DIPG is a difficult-to-treat, inoperable, rare pediatric brain tumor with very poor prognosis and a dismal survival outlook. Approximately 300 children in the U.S. are diagnosed with DIPG each year. While DIPGs are usually diagnosed when children are between the ages of 5 and 9, they can occur at any age in childhood. These tumors occur in boys and girls equally and do not generally appear in adults.
"While it’s certainly early in the evaluation process for the DIPG indication, I’m extremely pleased by these results demonstrating VAL-083’s potential in this difficult-to-treat pediatric brain cancer population. I am also encouraged to see the potential therapeutic benefit afforded by VAL-083 due to its ability to concentrate in the CSF. Recent data reported at the American Association for Cancer Research (AACR) (Free AACR Whitepaper) annual meeting in April 2019 from our clinical study for newly-diagnosed, adult, unmethylated MGMT GBM patients demonstrated that drug levels in the CSF were generally higher in comparison to plasma levels at two hours after administration. This compares favorably to standard of care temozolomide where CSF concentration levels are approximately 80% lower than in plasma and may offer an important advantage for VAL-083," commented Saiid Zarrabian, DelMar’s Chief Executive Officer.
About VAL-083
VAL-083 (dianhydrogalactitol) is a "first-in-class," bifunctional DNA-targeting agent that introduces interstrand DNA cross-links at the N7-position of guanine leading to DNA double-strand breaks and cancer cell death.

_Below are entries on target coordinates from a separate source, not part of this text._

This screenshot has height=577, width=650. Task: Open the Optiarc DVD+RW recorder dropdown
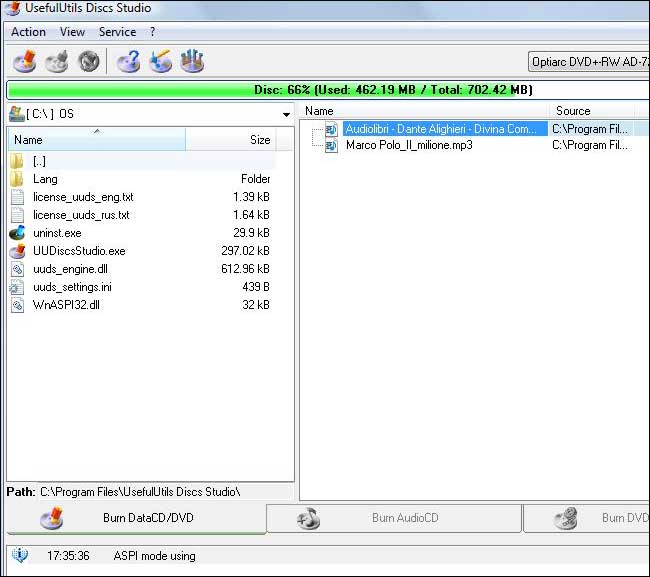point(588,62)
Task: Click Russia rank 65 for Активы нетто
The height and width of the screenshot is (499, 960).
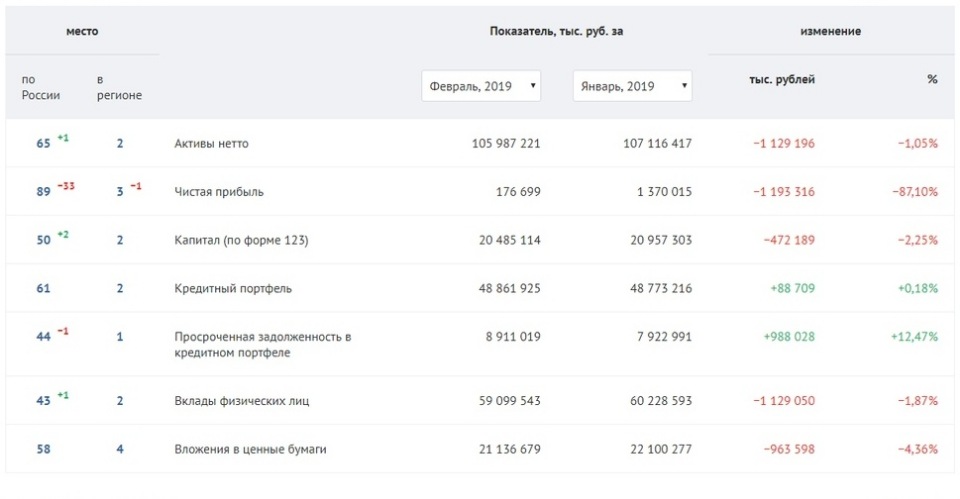Action: tap(43, 144)
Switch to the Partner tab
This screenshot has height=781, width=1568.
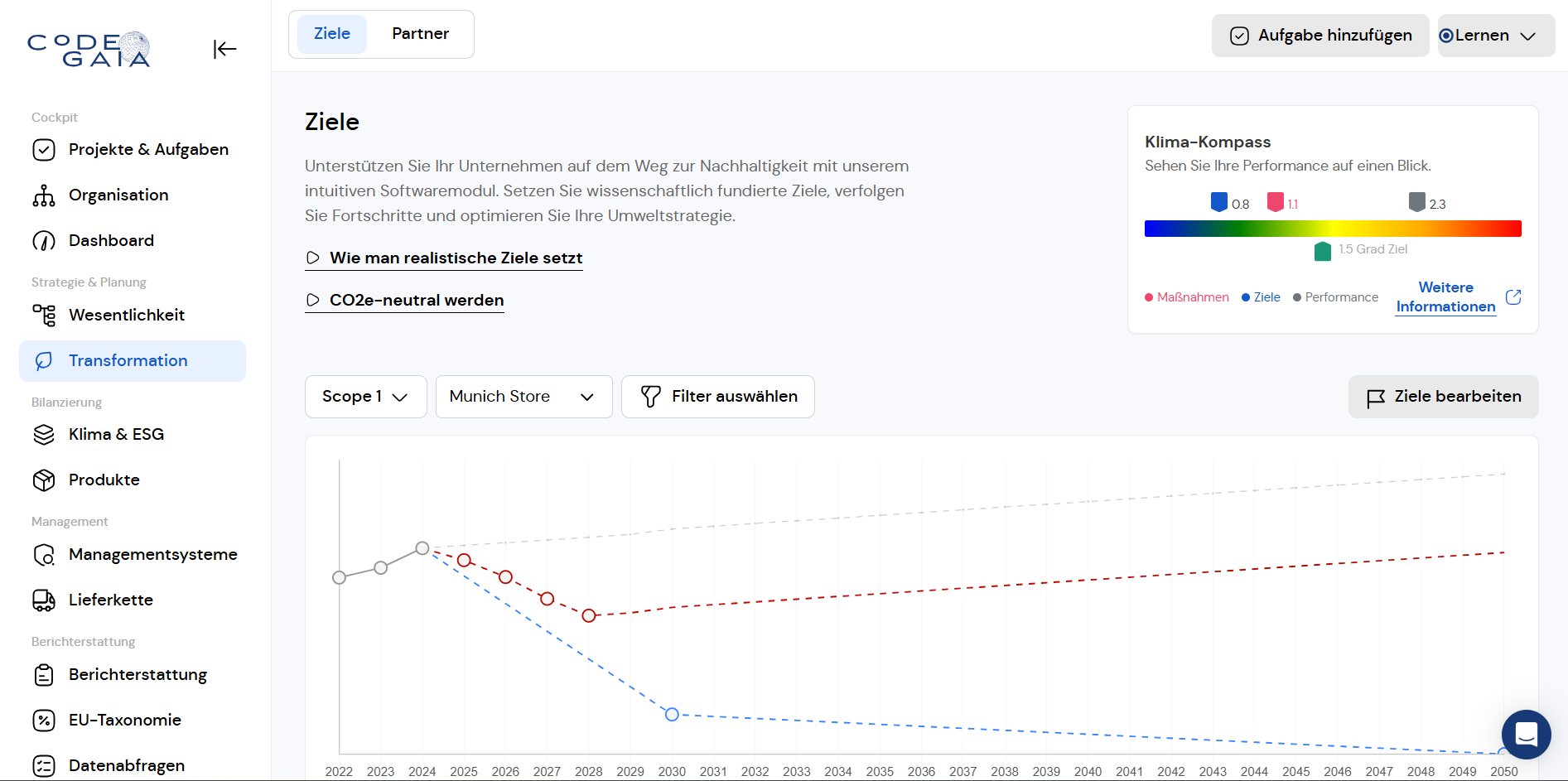(x=420, y=34)
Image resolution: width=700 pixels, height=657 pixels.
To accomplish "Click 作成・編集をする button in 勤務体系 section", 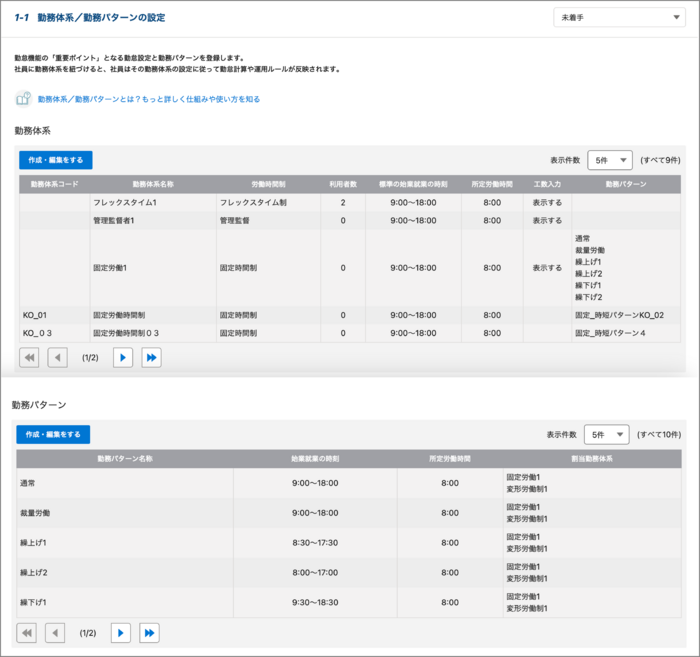I will tap(55, 160).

VAL-083 has demonstrated clinical activity against a range of cancers including GBM and ovarian cancer in historical clinical trials sponsored by the U.S. National Cancer Institute (NCI). DelMar has demonstrated that VAL-083’s anti-tumor activity is unaffected by common mechanisms of chemoresistance, including MGMT, in cancer cell models and animal studies. Further details regarding these studies can be found at:
VAL-083 has been granted orphan drug designations by the U.S. FDA Office of Orphan Products for the treatment of glioma, medulloblastoma and ovarian cancer, and in Europe for the treatment of malignant gliomas. VAL-083 has been granted fast-track status for the treatment of recurrent GBM by the US FDA.